■ **Tarefa**
Segundo o texto sobre as crianças vítimas de abusos sexuais, quantas vezes essas crianças têm de contar a sua história?

■ **Bloco de texto**

------------------------------------------------------------

Segundo a vice-presidente da Comissão Nacional de Promoção dos Direitos e Proteção das Crianças e Jovens (CNPDPCJ) “está também comprovado que as crianças vítimas de abusos sexuais têm de contar a sua história oito vezes”.
“Isto é uma revitimização daquela criança que é absolutamente inaceitável e, por isso, todos os mecanismos que consigamos adotar e desenvolver são muito bem-vindos”, defendeu Maria João Fernandes.
Maria João Fernandes revelou que em 2022 foram já comunicadas às comissões de proteção de crianças e jovens (CPCJ) 856 situações que envolviam casos de abusos sexuais ou exploração sexual, um valor “muito significativo”, depois de no ano passado terem sido 919.
O psicólogo clínico Paulo Pelixo deu conta da sua experiência profissional, que durante nove anos foi de trabalho numa equipa especializada em intervenção em abuso sexual, para revelar que o que mais o inquietou – “mais dos que as próprias revelações de abusos” – foi a constatação de que o sistema está “pouco preparado” para responder às necessidades daquelas crianças.

------------------------------------------------------------

■ **Registos de dados**

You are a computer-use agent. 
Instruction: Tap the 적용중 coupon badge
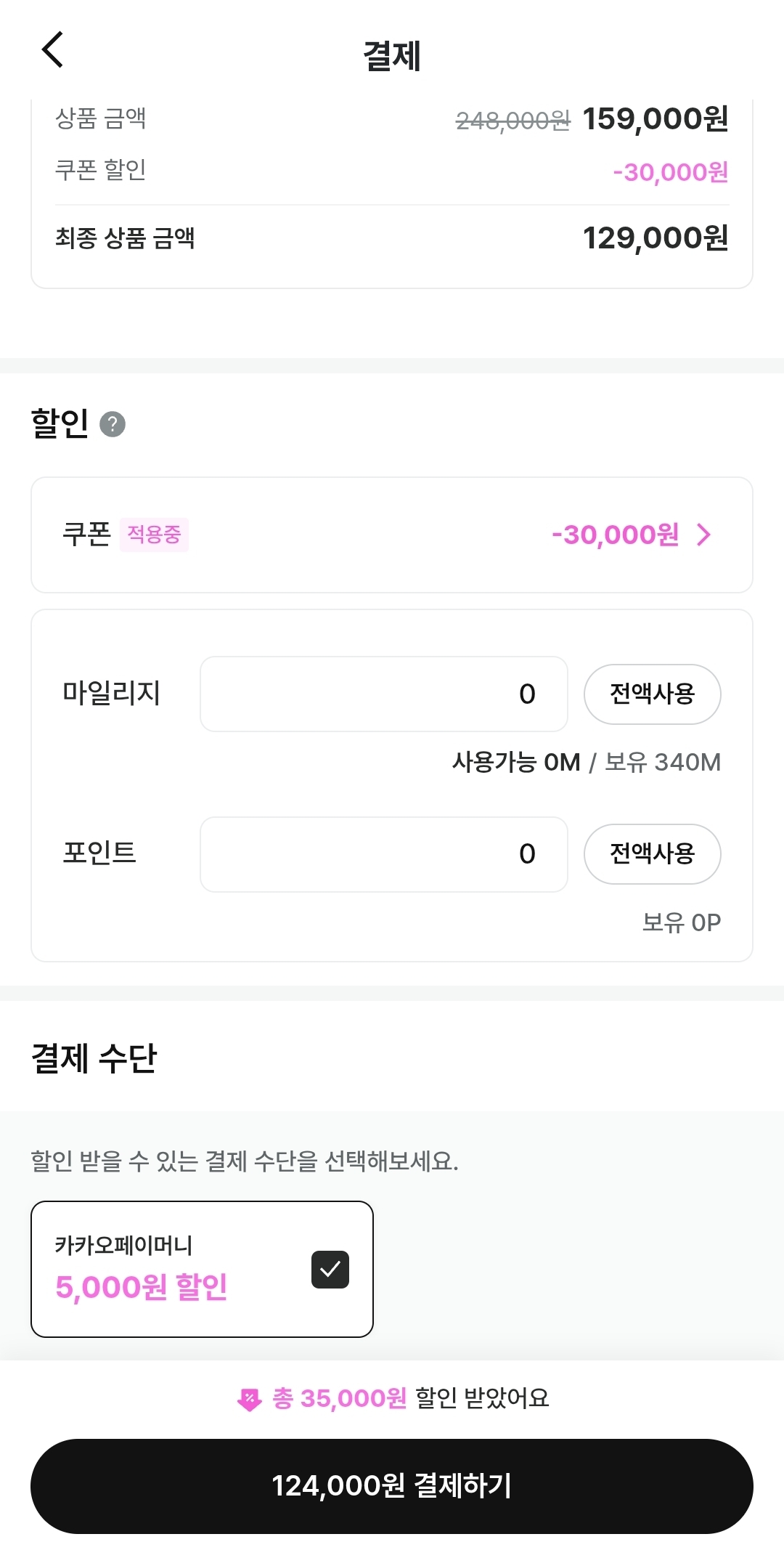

------------------------------------------------------------

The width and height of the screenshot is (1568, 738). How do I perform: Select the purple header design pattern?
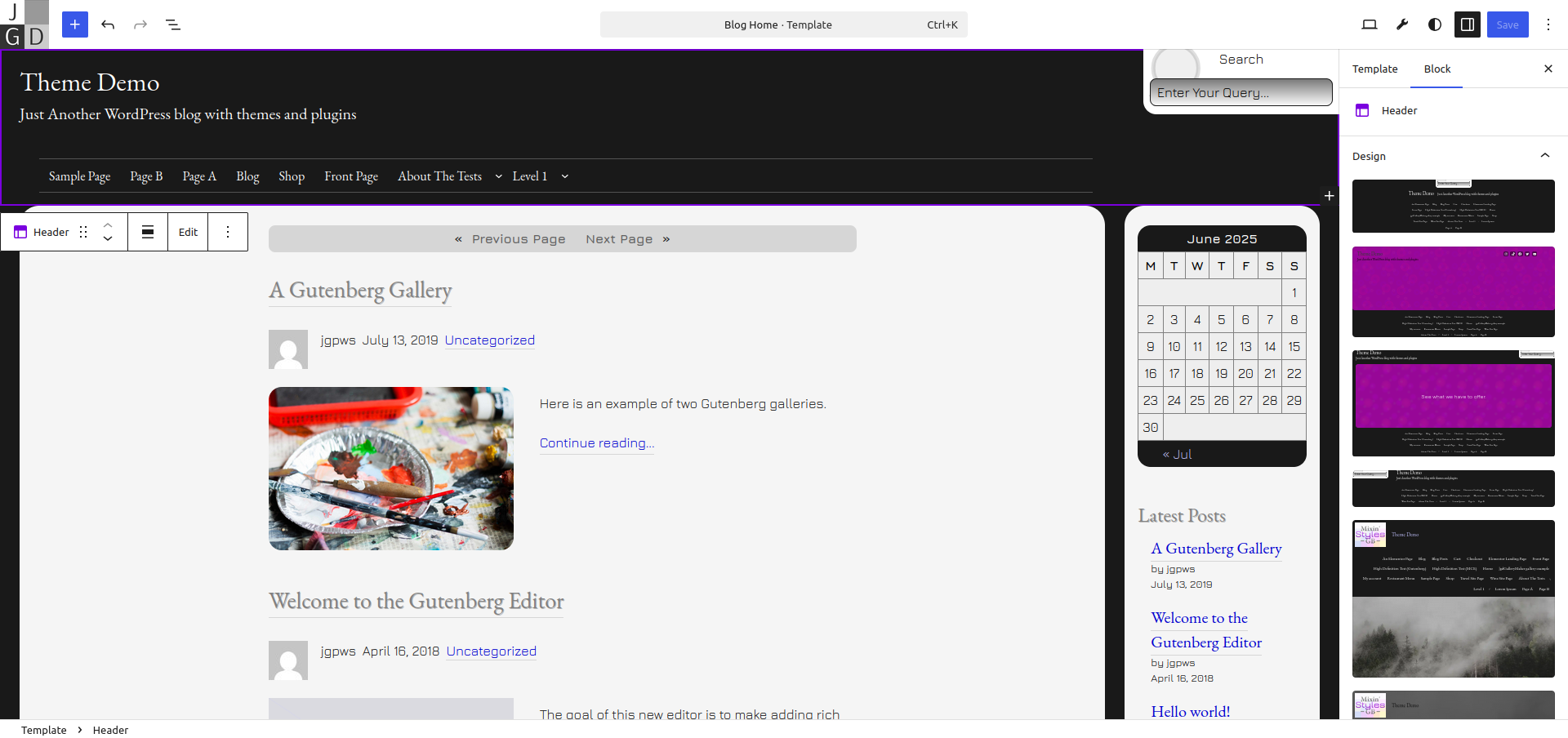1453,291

------------------------------------------------------------

■ **Resultado**
Oito vezes.